■ 作業の指示
(1) 抜粋テキストによると、語り手が同窓会で高倉と再会したのは、語り手が社会人何年目のときですか。
(2) 次の(a)〜(c)が抜粋テキストの内容と一致するか判定し、それぞれ「はい」か「いいえ」で答えてください。根拠となる本文の語句もそのまま引用すること。
(a) 語り手は高倉と同窓会で久しぶりに会った。
(b) 語り手が会社を訪ねたのは夕方だった。
(c) 会社には大きな水槽が一つ置かれていた。
(3) 抜粋テキストのうち、「株式会社イノカ取締役COO竹内四季氏インタビュー」という語を含む箇所で始まり「ことなのでは、と思うようになったんです。」で終わる部分を、一字一句変えずに書き写してください。

■ 抜粋テキスト

株式会社イノカ取締役COO竹内四季氏インタビュー

思いがけない出会いからブルーエコノミーの世界へ

代表の高倉と同窓会で久しぶりに会ったのは、僕が社会人3年目、大学院に進んだ彼が起業して1年目のときです。アクアリウム事業と聞いて、とんでもない会社を作ったな、というのが第一印象でした。「サンゴの水槽を作ってるけど全然売れない」と言っていて、「そりゃニッチ過ぎて絶対に儲からないだろう」と。

そこから「一回見に来て」という話になり、昼休みに会社を訪ねました。小さな水槽が二つあって、「これがサンゴです」「へー」というような会話をしたと記憶しています。ところが話を聞いていくうちに、この事業ってすごく大事なことなのでは、と思うようになったんです。

■ データ
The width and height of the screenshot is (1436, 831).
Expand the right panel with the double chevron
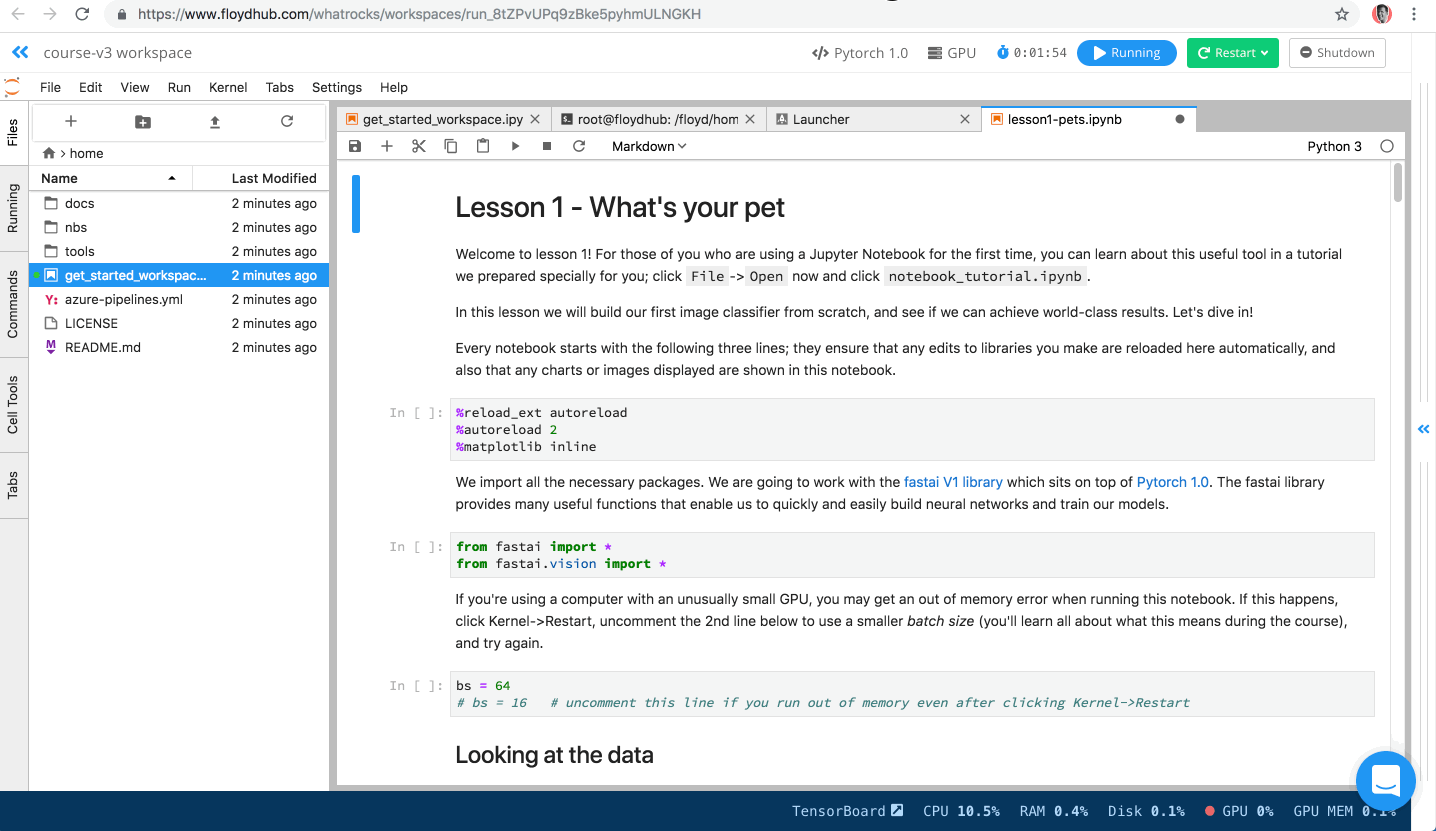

■ 解答
(1) 社会人3年目のときです。

(2)
(a) はい。「代表の高倉と同窓会で久しぶりに会った」
(b) いいえ。「昼休みに会社を訪ねました」
(c) いいえ。「小さな水槽が二つあって」

(3)
株式会社イノカ取締役COO竹内四季氏インタビュー

思いがけない出会いからブルーエコノミーの世界へ

代表の高倉と同窓会で久しぶりに会ったのは、僕が社会人3年目、大学院に進んだ彼が起業して1年目のときです。アクアリウム事業と聞いて、とんでもない会社を作ったな、というのが第一印象でした。「サンゴの水槽を作ってるけど全然売れない」と言っていて、「そりゃニッチ過ぎて絶対に儲からないだろう」と。

そこから「一回見に来て」という話になり、昼休みに会社を訪ねました。小さな水槽が二つあって、「これがサンゴです」「へー」というような会話をしたと記憶しています。ところが話を聞いていくうちに、この事業ってすごく大事なことなのでは、と思うようになったんです。